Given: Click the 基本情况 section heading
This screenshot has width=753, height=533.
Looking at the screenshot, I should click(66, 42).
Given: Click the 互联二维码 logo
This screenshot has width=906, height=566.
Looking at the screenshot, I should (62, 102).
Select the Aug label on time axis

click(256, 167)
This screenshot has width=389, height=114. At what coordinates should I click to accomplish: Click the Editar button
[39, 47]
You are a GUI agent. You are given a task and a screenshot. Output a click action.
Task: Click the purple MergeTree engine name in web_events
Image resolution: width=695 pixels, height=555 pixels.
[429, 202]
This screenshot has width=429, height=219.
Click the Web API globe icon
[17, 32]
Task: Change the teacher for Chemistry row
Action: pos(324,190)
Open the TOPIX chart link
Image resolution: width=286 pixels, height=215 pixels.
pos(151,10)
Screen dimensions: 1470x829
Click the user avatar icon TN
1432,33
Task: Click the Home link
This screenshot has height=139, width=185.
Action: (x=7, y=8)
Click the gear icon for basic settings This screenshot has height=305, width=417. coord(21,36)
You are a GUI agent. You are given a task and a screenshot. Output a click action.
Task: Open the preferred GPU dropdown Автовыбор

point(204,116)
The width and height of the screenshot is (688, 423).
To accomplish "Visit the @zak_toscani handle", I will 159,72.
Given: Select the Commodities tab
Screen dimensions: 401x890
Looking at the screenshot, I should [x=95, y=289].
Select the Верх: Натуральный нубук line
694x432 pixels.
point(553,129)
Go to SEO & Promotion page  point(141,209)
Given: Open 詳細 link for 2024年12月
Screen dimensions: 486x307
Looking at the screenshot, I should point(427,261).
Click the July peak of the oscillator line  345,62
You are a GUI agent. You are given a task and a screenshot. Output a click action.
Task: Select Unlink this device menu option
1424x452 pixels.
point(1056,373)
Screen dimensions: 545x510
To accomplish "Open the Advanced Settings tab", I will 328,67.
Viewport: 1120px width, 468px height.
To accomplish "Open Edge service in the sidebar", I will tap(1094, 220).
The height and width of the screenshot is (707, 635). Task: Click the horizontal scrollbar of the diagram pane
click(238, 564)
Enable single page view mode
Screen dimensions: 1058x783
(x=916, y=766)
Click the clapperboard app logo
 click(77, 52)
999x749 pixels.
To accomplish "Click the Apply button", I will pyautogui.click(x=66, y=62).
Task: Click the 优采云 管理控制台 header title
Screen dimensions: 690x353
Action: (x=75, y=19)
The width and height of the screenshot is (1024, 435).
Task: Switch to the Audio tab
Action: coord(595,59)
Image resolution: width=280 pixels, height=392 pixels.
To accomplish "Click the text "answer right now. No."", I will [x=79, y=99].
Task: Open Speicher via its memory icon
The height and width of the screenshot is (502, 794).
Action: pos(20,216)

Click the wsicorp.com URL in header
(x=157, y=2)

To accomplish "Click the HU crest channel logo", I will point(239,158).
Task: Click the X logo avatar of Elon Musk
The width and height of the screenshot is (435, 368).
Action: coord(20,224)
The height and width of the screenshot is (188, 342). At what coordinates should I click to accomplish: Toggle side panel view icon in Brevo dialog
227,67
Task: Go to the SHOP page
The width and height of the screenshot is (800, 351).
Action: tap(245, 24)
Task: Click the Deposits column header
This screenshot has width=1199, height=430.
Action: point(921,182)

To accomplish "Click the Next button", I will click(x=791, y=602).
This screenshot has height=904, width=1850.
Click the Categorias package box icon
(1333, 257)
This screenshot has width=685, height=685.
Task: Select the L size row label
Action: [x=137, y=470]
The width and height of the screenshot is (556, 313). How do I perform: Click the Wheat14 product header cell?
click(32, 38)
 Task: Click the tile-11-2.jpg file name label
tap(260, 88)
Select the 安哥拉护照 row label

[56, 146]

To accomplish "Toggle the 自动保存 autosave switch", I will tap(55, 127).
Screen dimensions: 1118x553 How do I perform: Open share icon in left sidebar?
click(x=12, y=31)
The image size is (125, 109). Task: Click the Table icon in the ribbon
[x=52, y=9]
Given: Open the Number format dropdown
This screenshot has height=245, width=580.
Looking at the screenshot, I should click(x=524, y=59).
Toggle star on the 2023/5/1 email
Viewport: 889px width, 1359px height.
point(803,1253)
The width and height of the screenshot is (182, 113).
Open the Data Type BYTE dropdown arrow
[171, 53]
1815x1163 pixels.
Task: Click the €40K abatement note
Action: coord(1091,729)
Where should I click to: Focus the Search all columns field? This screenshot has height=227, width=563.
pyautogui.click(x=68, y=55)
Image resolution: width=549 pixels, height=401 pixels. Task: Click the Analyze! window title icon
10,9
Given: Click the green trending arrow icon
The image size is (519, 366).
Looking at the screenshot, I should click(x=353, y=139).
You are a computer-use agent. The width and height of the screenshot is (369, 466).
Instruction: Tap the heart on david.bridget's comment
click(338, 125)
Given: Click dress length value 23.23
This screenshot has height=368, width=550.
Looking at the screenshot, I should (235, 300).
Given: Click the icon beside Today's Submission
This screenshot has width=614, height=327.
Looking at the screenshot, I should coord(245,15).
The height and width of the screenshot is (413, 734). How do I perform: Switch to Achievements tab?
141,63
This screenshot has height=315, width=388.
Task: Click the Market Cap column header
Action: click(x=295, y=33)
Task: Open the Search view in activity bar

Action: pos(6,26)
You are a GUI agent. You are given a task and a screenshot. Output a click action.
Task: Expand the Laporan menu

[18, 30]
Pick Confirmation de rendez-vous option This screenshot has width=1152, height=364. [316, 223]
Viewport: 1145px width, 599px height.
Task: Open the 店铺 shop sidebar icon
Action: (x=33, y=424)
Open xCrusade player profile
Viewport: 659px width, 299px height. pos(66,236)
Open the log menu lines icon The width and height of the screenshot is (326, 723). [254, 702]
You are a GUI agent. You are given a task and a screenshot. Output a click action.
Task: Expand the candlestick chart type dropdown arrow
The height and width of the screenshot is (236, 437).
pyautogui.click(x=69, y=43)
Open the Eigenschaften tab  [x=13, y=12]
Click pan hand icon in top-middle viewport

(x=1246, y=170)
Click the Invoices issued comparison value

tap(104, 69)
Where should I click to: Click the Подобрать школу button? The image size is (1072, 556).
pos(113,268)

What is needed: The required answer is each line of the entries containing the string "chart".

Response area:
Open the TOPIX chart link
Task: Expand the candlestick chart type dropdown arrow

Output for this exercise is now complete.